#### [WRITTEN EXERCISE A]
Present the entries as a numbered list, one line per item, with blank lines left out and the pictures omitted.

#### [READING PASSAGE]

* * * * *

Dear state legislators,

If there is one thing you accomplish in the next two years, let it be an answer to the runaway public pension mess that's been the albatross around Illinois' neck for a decade.

The pension debt - one that compounds each year - is the root of many of Illinois' problems in retaining, let alone building, its population and its business community.

Until you set us on a path to a solution to the crippling $250 billion in debt - the worst in the nation compared to revenue - the state can do whatever it dreams up to draw innovation and tech centers and we'll still end up with fewer Illinoisans, fewer new college graduates staying here to start their careers and a smaller tax base at the end of the year.

With every trip around the sun, this situation is dimming Illinois' future. We've gotten close to a solution before, but we can't be satisfied with trying once and failing. We need persistence, cooperation and everyone with skin in this game giving up something to create a solution we all can live with. Us-against-them thinking has no place in this process. In the end, we'll all be winners.

First and foremost, it's time to restructure the existing debt, stretching it out over a longer period while reducing annual payments.

Second, the constitution needs to be changed in two ways:

• To protect the benefits of people current working toward a pension while giving governments some flexibility to adapt to new ways of providing retirement plans for new hires.

* * * * *

#### [GIVEN INFORMATION]
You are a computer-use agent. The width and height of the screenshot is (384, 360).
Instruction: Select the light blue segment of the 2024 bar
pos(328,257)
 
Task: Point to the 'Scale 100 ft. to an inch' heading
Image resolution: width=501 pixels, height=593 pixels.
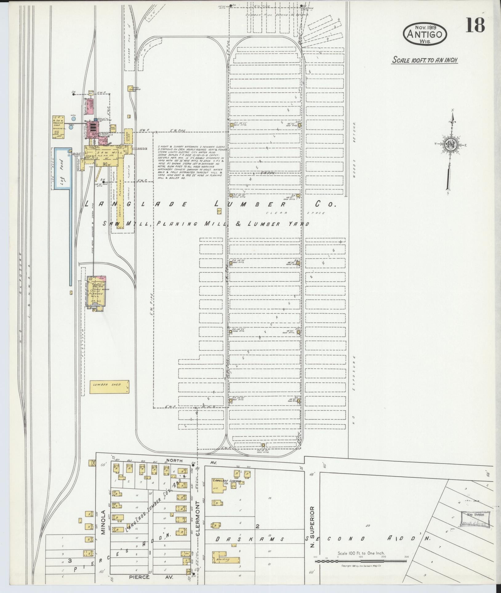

* * * * *

#### [WRITTEN EXERCISE B]
Retype the passage from the letter on Illinois pension debt, starting at "The pension debt" and ending at "its business community.".

#### [TASK RESULT A]
1. You are a computer-use agent. The width and height of the screenshot is (384, 360).
2. Instruction: Select the light blue segment of the 2024 bar
3. pos(328,257)
4. Task: Point to the 'Scale 100 ft. to an inch' heading
5. Image resolution: width=501 pixels, height=593 pixels.

#### [TASK RESULT B]
The pension debt - one that compounds each year - is the root of many of Illinois' problems in retaining, let alone building, its population and its business community.